Does your network have KRACKs?

On October 16, 2017, Belgian security researchers made public their findings that demonstrated fundamental design flaws in WPA2 that could lead to man-in-the-middle (MITM) attacks on wireless networks.

Named KRACKs, or key reinstallation attacks, this technique can theoretically be used by attackers to steal sensitive information from unsuspecting wireless users leveraging these flaws in the WiFi standard. Based on their research, CERT issued a series of CVEs to address this flaw, and most vendors affected have issued patches as of this writing.

We have evaluated our most common vendors for WiFi hardware including SonicWall, Aruba and Aerohive. All three vendors have verified they are not vulnerable or have issued patches.

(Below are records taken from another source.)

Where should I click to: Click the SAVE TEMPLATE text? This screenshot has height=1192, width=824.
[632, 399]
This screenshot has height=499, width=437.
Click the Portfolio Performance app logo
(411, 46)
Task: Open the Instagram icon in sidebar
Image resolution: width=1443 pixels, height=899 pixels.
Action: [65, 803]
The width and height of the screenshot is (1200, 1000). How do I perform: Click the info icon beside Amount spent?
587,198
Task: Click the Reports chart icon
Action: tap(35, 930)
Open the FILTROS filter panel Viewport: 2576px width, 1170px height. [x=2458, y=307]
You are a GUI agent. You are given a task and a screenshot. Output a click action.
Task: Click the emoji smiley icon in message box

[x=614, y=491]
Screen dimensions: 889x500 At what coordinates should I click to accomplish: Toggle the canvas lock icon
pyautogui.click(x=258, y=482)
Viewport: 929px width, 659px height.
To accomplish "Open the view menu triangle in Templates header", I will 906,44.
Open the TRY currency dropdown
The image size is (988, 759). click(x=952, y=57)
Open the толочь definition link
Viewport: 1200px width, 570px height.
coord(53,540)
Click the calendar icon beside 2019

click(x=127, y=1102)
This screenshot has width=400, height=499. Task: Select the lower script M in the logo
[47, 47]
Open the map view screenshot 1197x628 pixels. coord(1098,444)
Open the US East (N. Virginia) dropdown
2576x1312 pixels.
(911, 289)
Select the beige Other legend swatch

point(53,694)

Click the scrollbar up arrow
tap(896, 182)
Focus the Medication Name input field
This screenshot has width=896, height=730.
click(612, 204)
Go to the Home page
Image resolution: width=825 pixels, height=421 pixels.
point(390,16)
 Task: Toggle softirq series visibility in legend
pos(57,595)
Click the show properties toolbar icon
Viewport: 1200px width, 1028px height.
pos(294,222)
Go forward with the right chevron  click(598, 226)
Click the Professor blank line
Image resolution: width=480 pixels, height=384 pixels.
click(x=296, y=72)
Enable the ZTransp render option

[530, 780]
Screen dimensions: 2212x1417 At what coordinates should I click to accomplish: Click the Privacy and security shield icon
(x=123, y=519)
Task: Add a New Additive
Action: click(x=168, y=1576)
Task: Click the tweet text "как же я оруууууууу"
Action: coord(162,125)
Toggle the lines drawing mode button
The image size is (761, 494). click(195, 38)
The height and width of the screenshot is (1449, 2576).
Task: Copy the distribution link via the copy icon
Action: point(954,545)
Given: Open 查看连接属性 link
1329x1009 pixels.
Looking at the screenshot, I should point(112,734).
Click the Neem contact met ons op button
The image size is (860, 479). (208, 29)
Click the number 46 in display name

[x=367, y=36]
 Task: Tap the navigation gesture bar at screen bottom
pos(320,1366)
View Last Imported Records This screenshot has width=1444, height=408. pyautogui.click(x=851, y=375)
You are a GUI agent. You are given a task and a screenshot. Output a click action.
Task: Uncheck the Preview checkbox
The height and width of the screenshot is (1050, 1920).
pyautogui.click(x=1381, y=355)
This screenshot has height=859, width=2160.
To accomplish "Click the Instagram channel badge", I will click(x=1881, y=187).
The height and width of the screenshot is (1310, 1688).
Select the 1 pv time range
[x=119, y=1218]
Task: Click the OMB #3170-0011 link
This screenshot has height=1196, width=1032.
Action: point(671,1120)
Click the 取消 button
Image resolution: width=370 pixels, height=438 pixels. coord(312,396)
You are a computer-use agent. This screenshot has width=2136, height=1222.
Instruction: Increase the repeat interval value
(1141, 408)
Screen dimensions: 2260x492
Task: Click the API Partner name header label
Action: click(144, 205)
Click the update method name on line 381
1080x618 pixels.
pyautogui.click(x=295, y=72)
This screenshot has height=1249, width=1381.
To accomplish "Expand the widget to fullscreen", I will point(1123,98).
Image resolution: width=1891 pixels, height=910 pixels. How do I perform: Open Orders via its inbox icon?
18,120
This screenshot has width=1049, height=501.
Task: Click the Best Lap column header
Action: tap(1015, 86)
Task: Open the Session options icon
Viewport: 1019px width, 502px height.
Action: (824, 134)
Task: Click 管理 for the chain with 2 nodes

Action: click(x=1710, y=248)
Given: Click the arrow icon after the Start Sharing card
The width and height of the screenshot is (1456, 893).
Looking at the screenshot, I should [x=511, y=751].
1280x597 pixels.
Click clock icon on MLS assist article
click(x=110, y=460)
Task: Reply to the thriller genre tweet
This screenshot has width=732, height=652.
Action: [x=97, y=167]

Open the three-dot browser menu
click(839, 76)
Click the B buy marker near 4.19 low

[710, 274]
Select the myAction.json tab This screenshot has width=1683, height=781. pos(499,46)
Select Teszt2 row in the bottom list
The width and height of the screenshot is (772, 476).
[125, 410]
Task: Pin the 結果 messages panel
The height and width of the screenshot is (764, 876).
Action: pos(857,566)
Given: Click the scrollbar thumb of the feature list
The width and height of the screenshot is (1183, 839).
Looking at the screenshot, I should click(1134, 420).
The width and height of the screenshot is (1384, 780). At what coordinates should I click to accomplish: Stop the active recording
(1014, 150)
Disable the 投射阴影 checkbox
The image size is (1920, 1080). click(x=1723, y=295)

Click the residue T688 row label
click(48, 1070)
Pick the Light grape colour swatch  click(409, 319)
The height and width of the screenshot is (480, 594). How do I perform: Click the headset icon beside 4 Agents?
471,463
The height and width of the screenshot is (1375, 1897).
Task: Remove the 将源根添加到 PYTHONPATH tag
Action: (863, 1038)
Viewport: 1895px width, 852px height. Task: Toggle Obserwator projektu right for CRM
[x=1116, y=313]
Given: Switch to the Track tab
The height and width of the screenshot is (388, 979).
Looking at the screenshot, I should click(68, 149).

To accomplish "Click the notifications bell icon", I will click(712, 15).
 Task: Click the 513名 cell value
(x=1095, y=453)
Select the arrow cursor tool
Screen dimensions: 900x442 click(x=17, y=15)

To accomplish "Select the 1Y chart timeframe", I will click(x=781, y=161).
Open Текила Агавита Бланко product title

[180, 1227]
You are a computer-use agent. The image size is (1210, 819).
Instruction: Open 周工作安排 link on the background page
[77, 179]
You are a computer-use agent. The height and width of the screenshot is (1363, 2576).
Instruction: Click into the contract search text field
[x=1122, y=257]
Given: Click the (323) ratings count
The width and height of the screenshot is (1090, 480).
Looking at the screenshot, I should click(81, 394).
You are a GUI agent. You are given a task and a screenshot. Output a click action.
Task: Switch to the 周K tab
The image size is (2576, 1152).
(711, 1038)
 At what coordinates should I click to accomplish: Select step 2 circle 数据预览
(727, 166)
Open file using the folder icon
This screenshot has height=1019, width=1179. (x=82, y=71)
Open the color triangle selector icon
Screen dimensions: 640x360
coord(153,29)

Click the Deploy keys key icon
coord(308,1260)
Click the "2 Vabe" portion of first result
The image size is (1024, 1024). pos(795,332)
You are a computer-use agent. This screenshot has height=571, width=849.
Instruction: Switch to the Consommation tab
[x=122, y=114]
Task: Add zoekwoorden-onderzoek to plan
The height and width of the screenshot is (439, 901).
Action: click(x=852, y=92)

Specifically, SonicWall has determined their implementation was never vulnerable. Aruba and Aerohive have offered a patch and explained that only devices used as mesh points were vulnerable. With that said, it should be considered an extremely high priority to patch any and all access points.

Patch all of your WiFi clients, whether Windows, Linux, Android, iOS or Mac OS based, with the latest KRACK updates from your client vendors. The attack is launched by compromising the wireless device, not the wireless router, so that is the most important area to focus on when you go about patching.

This exploit highlights the importance of having commercial grade network hardware for any business location. Many consumer-level devices have not been patched and may never get patched while the commercial grade manufacturers have made it a top priority.